A Toxoplasma gondii Leucine Rich Repeat Protein binds Phosphatase type 1 protein and negatively regulates its activity

From the Unité Inserm 547/IPL, Institut Pasteur, 1 rue du Pr Calmette, B.P. 245, 59019 Lille cedex, France, Equipe de Parasitologie Moléculaire, CNRS UMR 8576, Université des Sciences et Technologies de Lille, 59655 Villeneuve d'Ascq Cedex, France, UPRES EA 1033, IFR 118, SN3, Université des Sciences et Technologies de Lille, 59655 Villeneuve d'Ascq, France

^* To whom correspondence should be addressed.
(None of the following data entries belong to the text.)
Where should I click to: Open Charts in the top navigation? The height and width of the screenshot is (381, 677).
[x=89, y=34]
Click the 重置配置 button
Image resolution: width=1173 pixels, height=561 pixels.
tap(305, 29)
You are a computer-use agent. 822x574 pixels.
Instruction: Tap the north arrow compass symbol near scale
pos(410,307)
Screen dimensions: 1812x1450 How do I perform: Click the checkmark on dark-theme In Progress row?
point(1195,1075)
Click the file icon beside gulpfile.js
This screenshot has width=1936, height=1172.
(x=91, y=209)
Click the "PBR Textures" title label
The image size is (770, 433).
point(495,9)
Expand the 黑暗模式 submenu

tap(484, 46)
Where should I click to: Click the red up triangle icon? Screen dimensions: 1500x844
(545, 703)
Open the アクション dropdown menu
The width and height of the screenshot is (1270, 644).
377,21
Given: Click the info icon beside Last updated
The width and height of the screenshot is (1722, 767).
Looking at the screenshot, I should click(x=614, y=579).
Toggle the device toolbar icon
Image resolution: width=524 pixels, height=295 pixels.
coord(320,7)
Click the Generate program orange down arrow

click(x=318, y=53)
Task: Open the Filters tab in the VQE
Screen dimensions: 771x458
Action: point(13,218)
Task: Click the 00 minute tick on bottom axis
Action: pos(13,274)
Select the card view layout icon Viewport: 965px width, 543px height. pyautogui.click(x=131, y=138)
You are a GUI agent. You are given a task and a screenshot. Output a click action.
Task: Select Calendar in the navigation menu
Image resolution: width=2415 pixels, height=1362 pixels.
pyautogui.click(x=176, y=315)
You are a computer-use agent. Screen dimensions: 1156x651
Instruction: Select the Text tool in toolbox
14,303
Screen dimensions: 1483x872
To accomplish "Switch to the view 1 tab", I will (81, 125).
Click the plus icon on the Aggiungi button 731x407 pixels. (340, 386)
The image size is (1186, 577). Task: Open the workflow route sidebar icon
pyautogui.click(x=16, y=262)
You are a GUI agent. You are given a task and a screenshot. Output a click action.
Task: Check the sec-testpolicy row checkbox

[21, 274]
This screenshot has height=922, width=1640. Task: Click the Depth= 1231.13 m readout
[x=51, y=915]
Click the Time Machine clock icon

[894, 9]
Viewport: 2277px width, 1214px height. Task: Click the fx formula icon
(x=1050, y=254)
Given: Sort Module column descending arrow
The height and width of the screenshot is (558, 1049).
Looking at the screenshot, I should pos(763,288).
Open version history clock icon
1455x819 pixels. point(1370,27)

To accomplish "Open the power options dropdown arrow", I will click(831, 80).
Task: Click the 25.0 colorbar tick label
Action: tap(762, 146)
Email: stan.tomavo{at}univ-lille1.fr. jamal.khalife{at}pasteur-lille.fr.

	Abstract

We have characterized the Toxoplasma gondii protein phosphatase type 1, TgPP1, and a potential regulatory binding protein belonging to the Leucine Rich Repeat protein family designated TgLRR1. TgLRR1 is capable of binding to TgPP1, to inhibit its activity, and to override a G2/M cell-cycle checkpoint in Xenopus oocytes. In the parasite, TgLRR1 mRNA and protein are both highly expressed in the rapidly replicating and virulent tachyzoites while only low levels are detected in the slowly dividing and quiescent bradyzoites. TgPP1 mRNA and protein levels are equally abundant in tachyzoites and bradyzoites. Affinity-pull down and immunoprecipitation experiments reveal that the interaction TgLRR1-TgPP1 takes place in the nuclear sub-compartment of tachyzoites. These results are consistent with localization studies using both indirect immunofluorescence with specific polyclonal antibody and transient transfection of T. gondii vector expressing TgLRR1 and TgPP1. The inability of obtaining stable transgenic tachyzoites suggested that overexpression of TgLRR1 and TgPP1 may impair the parasite's growth. Together with the activation of Xenopus oocytes meiosis re-initiation, these data indicate that TgLRR1 protein could play a role in the regulation of the T. gondii cell cycle through modulation of phosphatase activity.